2130) Monkey Business (part two of two)

    (…continued)  Now, to return to the question I asked earlier:  what are we doing here today?  The rite of confirmation, as we know it, is not mentioned by Jesus, it is not commanded anywhere in the Bible, and it was intentionally ignored and discarded by Martin Luther. As I said, it was later rediscovered by the Lutheran Church, polished off a bit and reinterpreted, and is now a part of a long and cherished tradition.  But now it has a different meaning than it had in the Middle Ages and it would be good for us to briefly review that meaning.

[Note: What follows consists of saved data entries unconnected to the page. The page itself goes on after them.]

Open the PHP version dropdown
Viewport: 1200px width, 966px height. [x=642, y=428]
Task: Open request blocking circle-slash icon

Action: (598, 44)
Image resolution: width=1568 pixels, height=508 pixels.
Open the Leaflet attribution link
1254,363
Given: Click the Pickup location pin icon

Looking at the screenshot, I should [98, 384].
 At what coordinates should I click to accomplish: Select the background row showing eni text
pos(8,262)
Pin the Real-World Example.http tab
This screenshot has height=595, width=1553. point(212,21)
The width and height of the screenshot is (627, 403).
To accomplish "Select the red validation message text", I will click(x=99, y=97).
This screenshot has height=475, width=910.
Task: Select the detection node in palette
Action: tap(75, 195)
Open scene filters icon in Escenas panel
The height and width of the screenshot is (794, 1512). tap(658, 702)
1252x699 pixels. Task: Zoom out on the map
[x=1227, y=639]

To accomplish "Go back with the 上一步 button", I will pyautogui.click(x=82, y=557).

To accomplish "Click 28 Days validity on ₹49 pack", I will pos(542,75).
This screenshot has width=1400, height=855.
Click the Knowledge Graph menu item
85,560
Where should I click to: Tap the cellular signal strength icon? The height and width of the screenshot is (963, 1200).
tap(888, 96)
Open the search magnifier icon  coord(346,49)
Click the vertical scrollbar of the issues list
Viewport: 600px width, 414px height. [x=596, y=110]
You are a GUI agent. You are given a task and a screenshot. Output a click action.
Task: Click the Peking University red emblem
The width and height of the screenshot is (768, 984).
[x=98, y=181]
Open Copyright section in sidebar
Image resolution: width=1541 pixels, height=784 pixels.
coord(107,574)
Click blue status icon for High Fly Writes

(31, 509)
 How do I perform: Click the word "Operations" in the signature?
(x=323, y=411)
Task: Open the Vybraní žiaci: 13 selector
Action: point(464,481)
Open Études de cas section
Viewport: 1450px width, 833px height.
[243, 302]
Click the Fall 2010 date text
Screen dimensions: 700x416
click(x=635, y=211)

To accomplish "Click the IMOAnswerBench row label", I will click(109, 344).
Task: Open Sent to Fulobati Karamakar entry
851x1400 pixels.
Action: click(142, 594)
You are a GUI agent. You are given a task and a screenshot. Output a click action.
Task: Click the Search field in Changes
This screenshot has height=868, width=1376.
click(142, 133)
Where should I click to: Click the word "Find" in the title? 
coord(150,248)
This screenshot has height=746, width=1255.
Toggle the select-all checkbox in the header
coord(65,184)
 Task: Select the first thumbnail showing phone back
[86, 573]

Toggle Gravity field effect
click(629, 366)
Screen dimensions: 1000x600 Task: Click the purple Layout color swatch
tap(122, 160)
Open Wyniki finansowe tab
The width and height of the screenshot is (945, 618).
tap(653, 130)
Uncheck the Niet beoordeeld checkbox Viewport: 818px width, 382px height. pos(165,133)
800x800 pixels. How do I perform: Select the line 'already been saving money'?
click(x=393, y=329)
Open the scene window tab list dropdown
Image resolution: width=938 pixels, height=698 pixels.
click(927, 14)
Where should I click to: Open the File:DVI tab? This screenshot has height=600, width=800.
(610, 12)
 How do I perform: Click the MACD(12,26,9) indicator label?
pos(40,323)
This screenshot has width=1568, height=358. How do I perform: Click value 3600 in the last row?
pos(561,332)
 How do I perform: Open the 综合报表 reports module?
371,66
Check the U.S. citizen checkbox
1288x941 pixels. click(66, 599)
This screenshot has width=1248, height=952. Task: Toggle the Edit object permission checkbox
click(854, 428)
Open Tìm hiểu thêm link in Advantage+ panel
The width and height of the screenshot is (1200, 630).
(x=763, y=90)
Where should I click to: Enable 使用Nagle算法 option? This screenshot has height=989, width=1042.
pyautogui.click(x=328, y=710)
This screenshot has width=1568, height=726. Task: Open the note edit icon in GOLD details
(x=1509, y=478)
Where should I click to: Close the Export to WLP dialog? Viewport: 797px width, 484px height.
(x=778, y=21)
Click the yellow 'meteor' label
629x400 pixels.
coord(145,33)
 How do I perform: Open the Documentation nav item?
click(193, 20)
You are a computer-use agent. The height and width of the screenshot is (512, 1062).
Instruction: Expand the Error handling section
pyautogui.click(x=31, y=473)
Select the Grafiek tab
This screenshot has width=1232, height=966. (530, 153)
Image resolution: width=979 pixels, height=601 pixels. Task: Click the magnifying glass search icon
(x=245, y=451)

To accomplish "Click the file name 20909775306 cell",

     The meaning of Confirmation has to do first of all with Baptism, Baptism which is a main event in the life of Lutheran Christians.  Baptism, unlike confirmation, is spoken of quite extensively in the New Testament, it IS specifically commanded by Jesus, and it receives a great deal of emphasis by Luther.  It is in Baptism, Luther says in the Small Catechism, that God “forgives sins, delivers from death and the devil , and gives eternal life to all who believe, as the word and promise of God declares.”  Confirmation adds nothing to that.  What more can be added?  We receive the entire promise of God right from the start.  So what is confirmation and what part does it have?

    The answer is in the name now given to confirmation in the Lutheran hymnal.  It is now called ‘Affirmation of Baptism.’  That is a good name to call it, because the name itself includes a proper definition of confirmation.  To affirm is to agree to or with something, to say YES to something.  In confirmation you say YES to what happened to you in your baptism.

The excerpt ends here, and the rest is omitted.